President José Antonio Kast's government has delayed entry of its controversial 'National Reconstruction Plan'—recently renamed the 'economic reactivation reform'—into Congress until next week. Initially announced in March with an expected April 1 entry, the postponement allows final reviews and shifts focus to school security following a deadly incident in Calama.
On Monday, April 6, around 10:30, leaders from officialism parties met at La Moneda in an expanded political committee, chaired by Interior Minister Claudio Alvarado (acting as vice president during Kast's trip to Argentina). Ministers José García (Segpres) and government spokesperson Mara Sedini attended. They were updated that the megaproyecto—originally announced mid-March with over 40 measures spanning tax reforms (like IVA exemption on first homes and corporate tax cuts), fire reconstruction, permitting, education, and security—would not enter Congress this week.
The delay prioritizes two school security bills entering Tuesday for urgent debate, after a Calama school incident where a student killed an inspector and injured four others. 'This week the priority will be security, particularly in schools,' said UDI president Deputy Guillermo Ramírez.

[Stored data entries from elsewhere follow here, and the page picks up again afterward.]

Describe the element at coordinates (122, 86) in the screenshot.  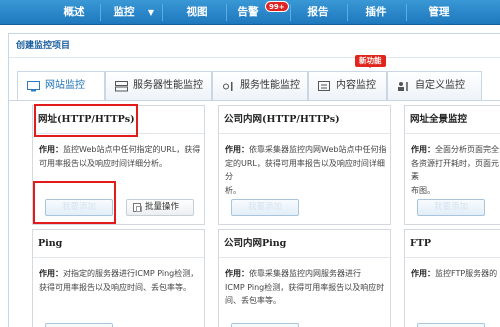
I see `server-icon` at that location.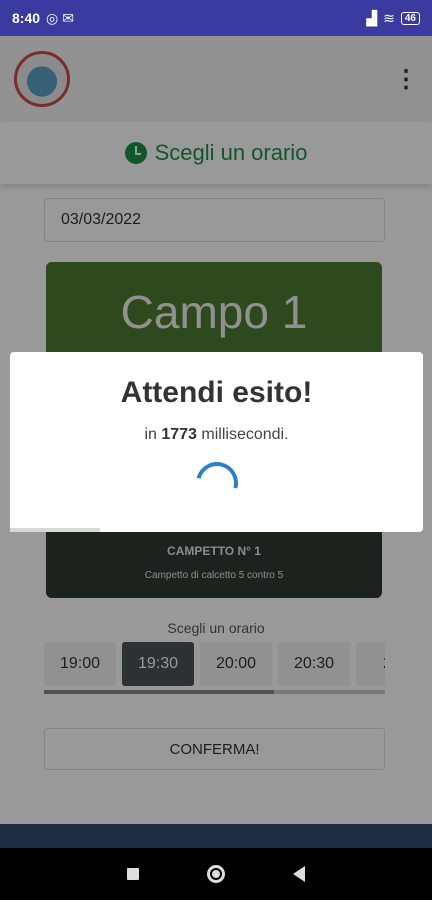  I want to click on recents-icon, so click(133, 874).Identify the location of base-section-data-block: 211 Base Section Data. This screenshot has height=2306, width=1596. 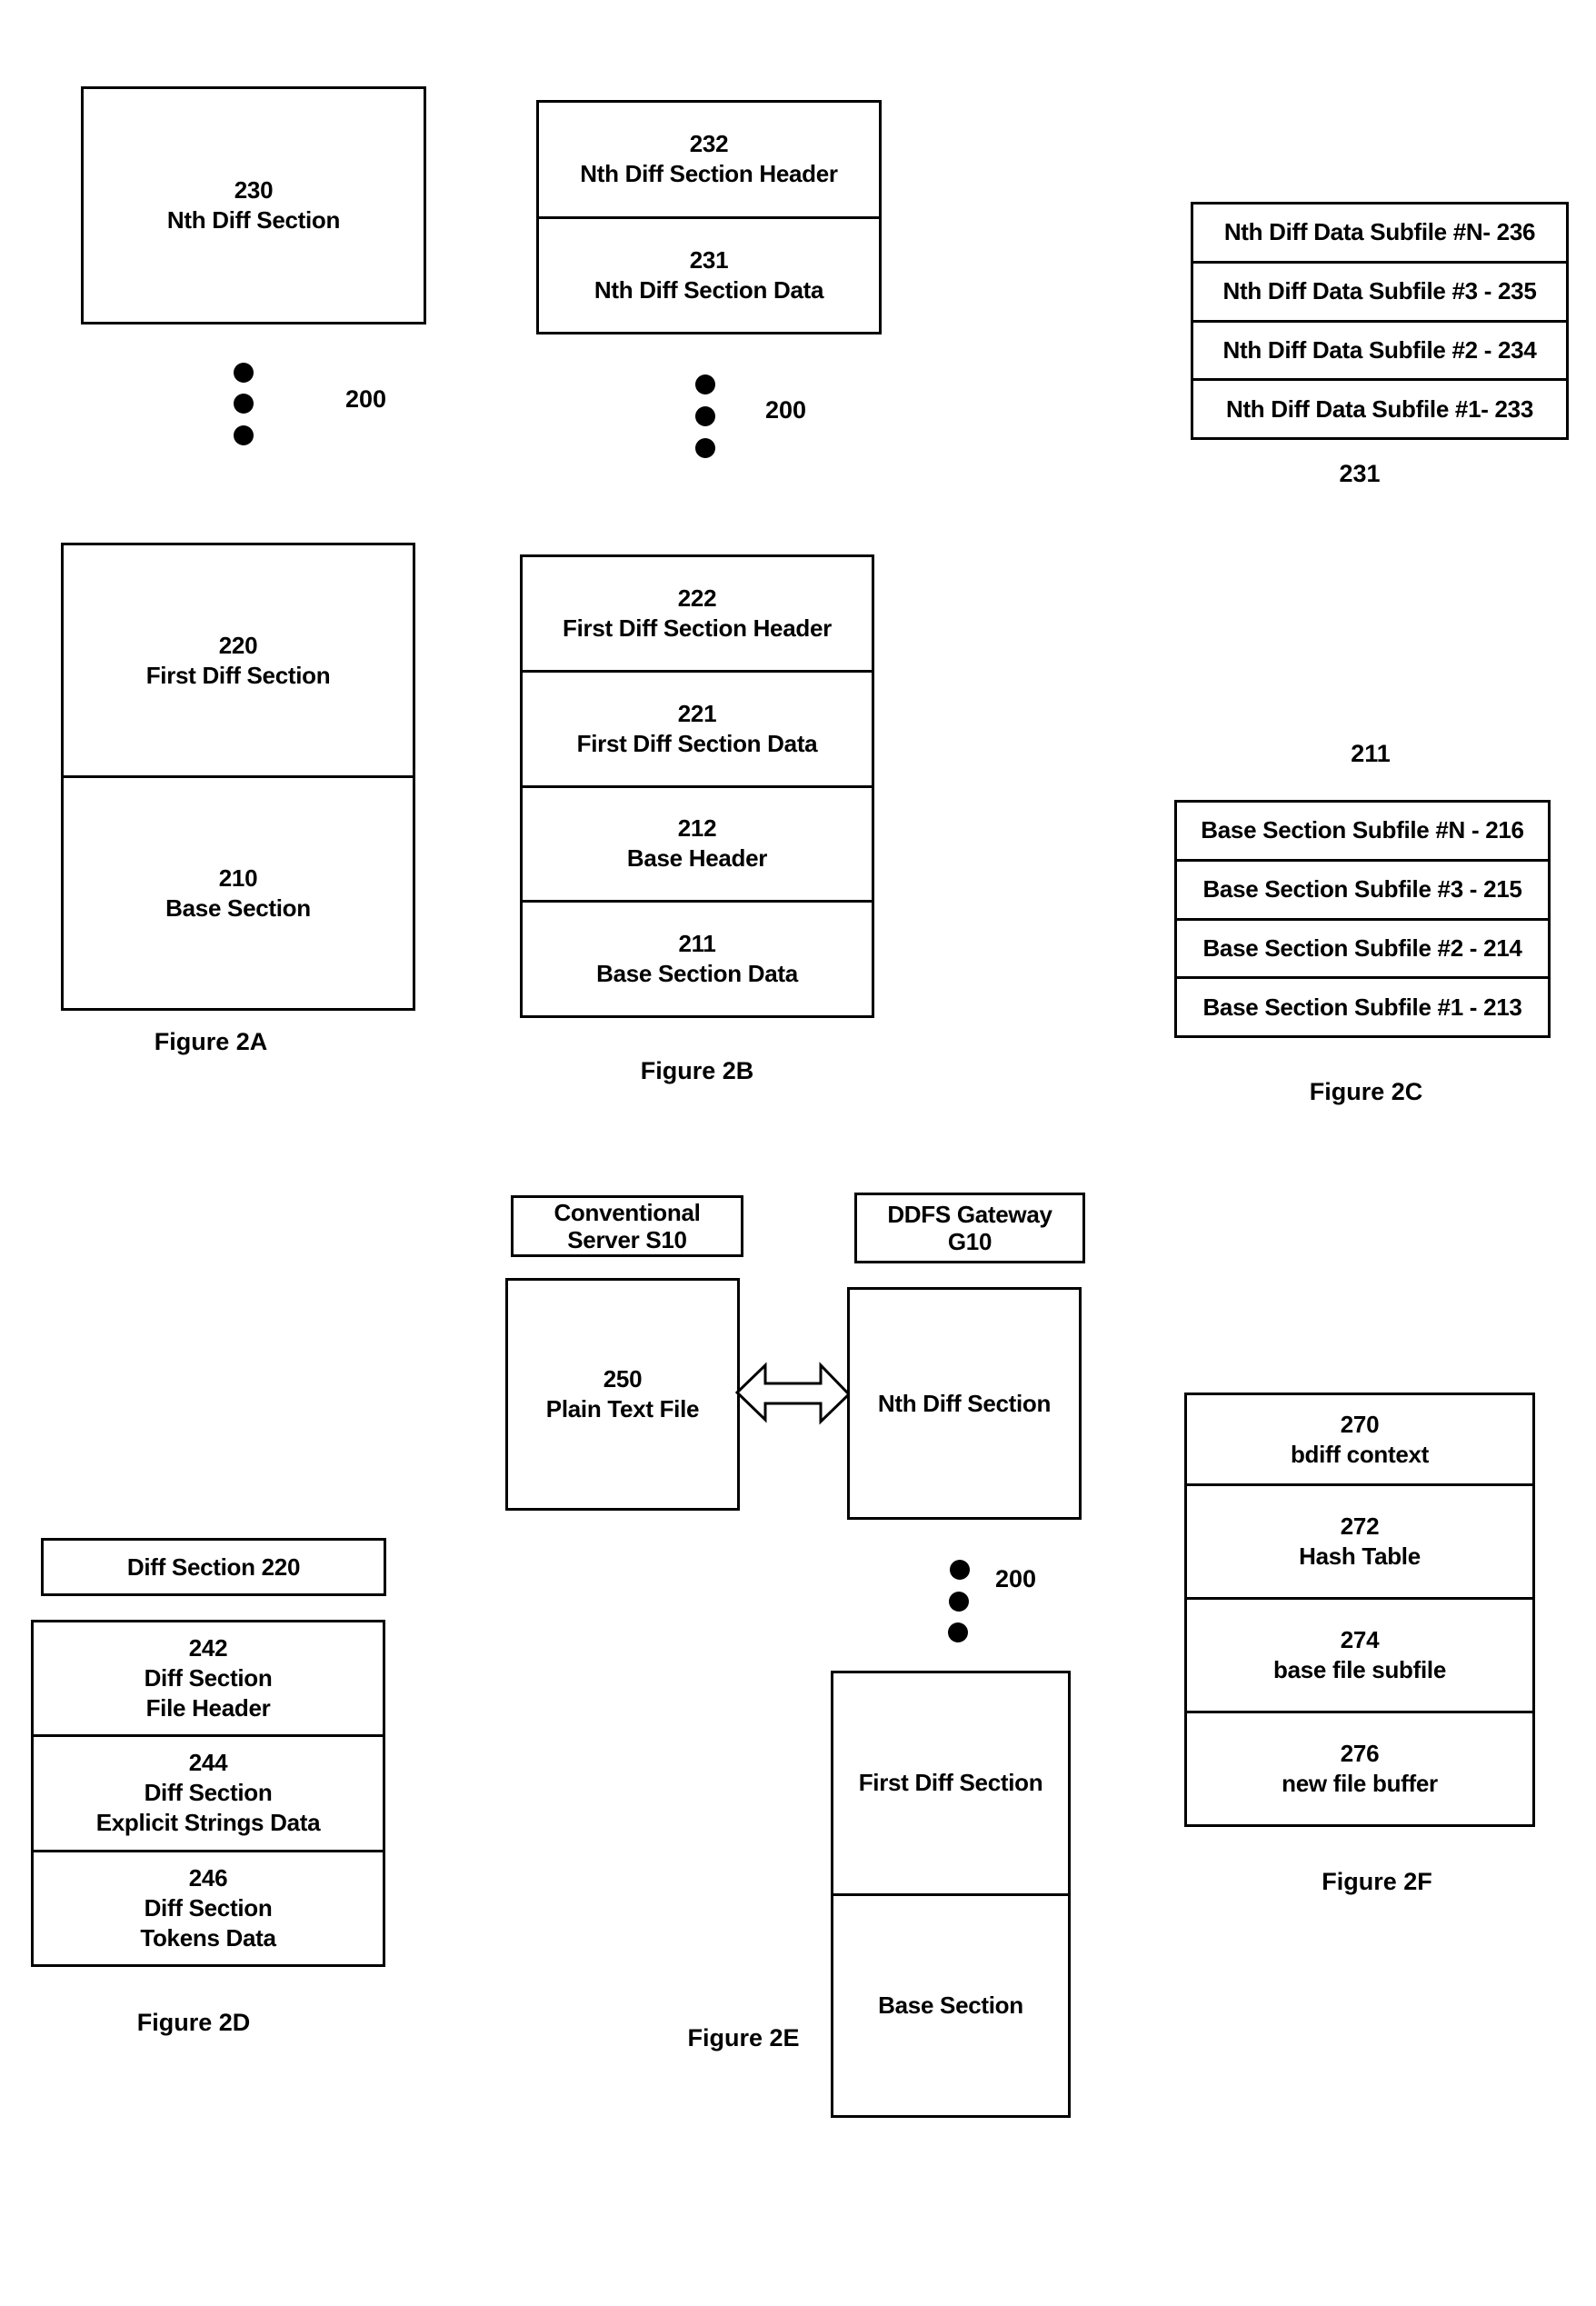
(698, 957).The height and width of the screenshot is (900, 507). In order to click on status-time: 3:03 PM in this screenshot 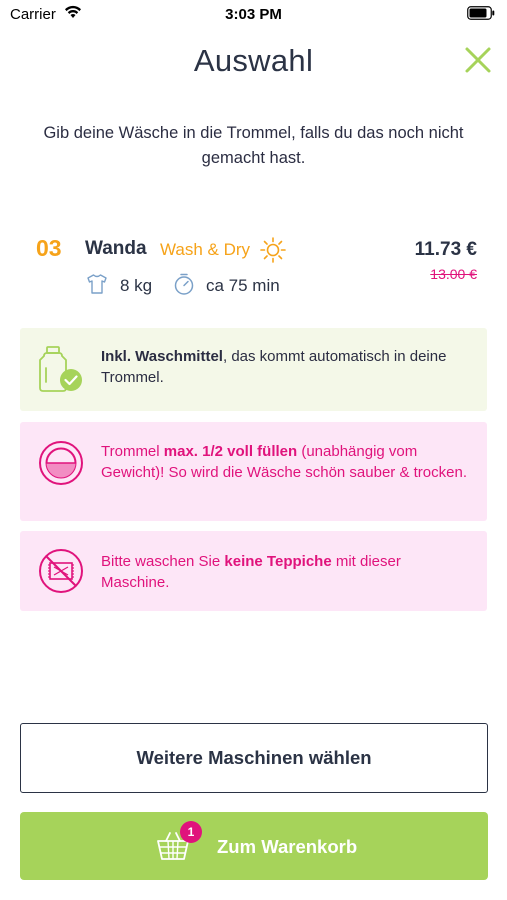, I will do `click(254, 14)`.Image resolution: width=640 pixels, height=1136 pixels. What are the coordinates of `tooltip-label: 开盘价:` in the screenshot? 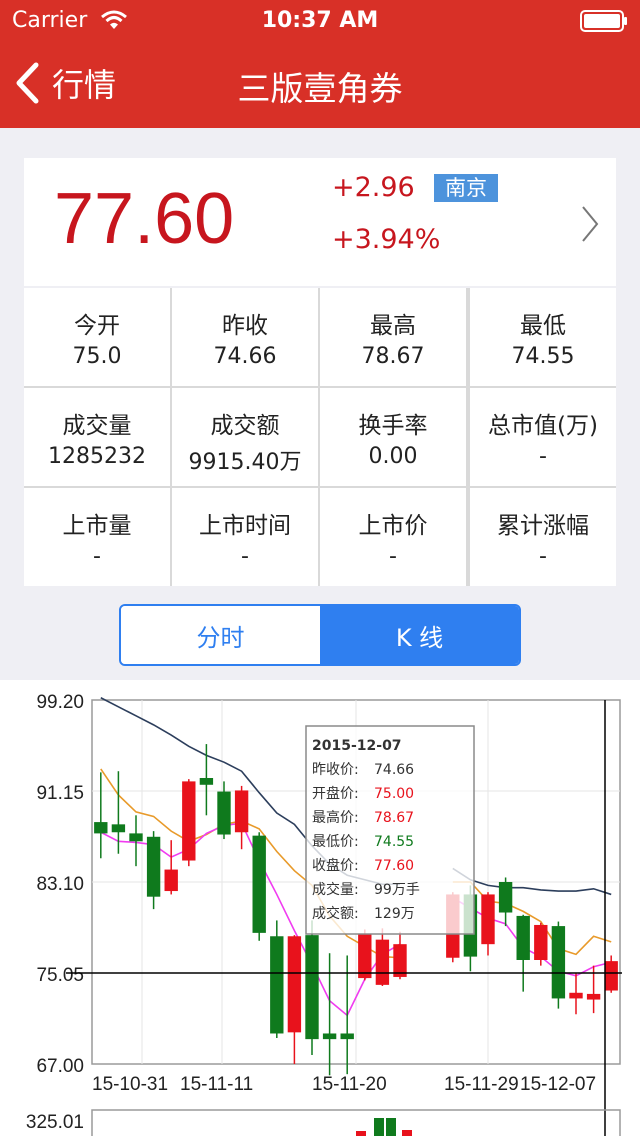 It's located at (336, 794).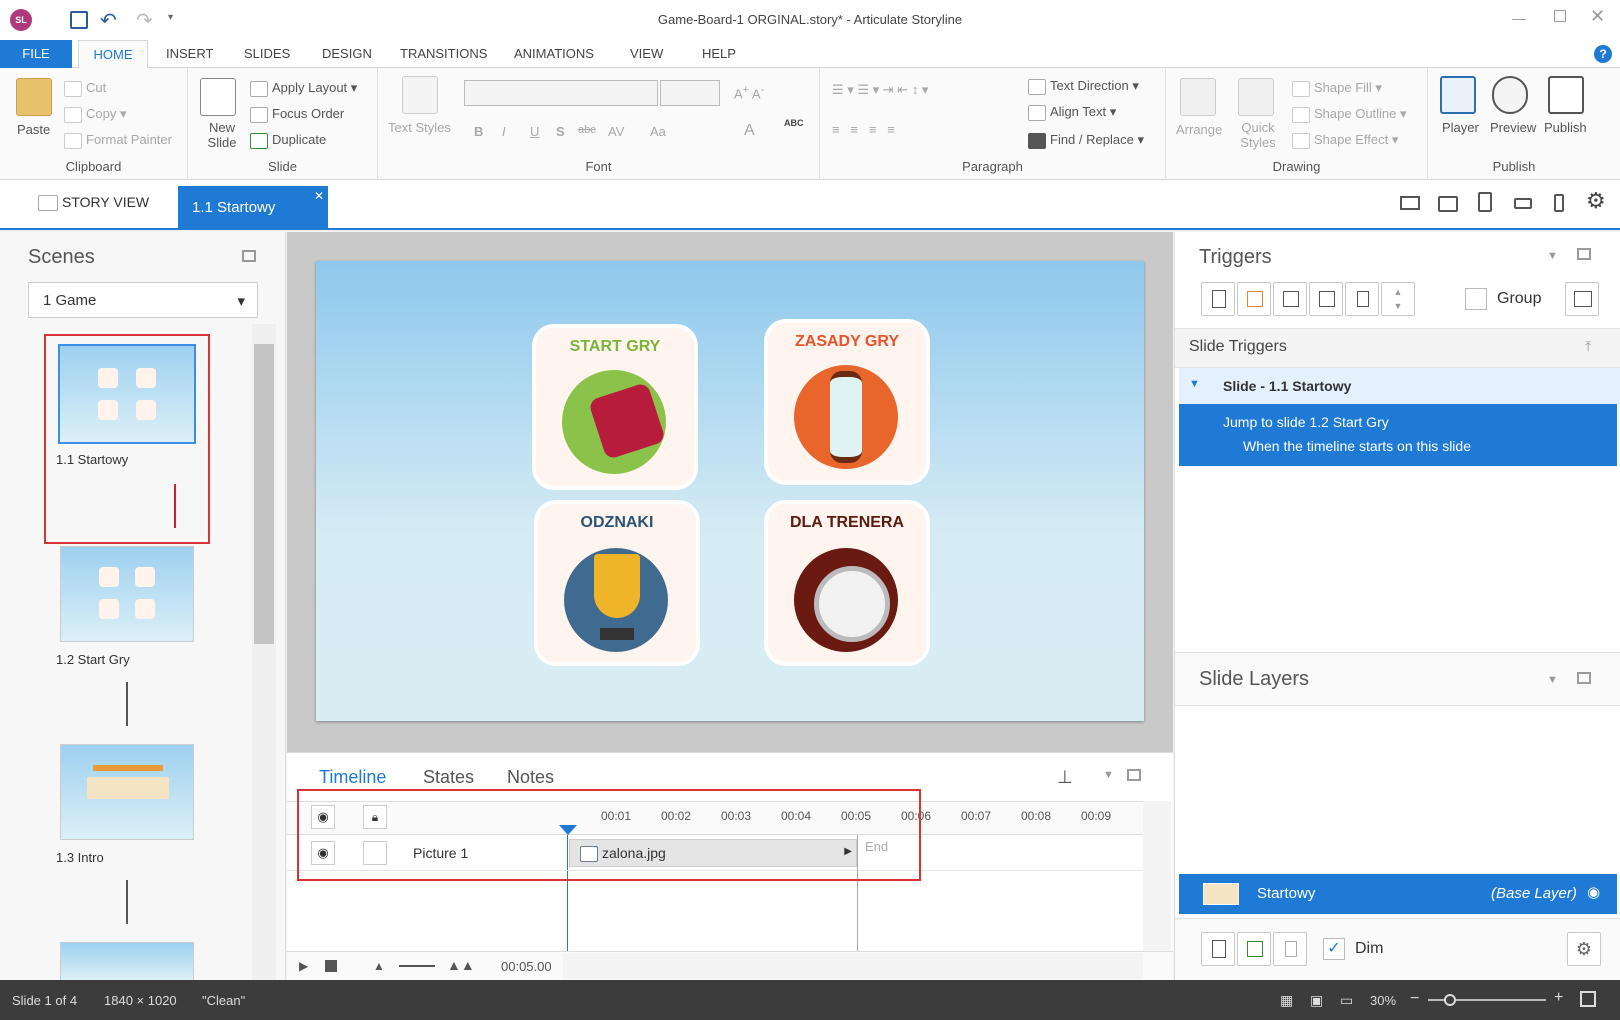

Partido Republicano president Arturo Squella noted 'some procedures are still pending.' The renaming aims to distinguish it from fire reconstruction efforts. Opposition continues criticizing: PS's Paulina Vodanovic called it a 'tutifruti law,' FA's Constanza Martínez said it favors the 'super-rich,' and PPD's Raúl Soto deemed it 'deceptive.' Spokesperson Sedini defended: 'These are the urgencies Chile needs.' Finance Minister Jorge Quiroz has briefed parliamentarians on its scope.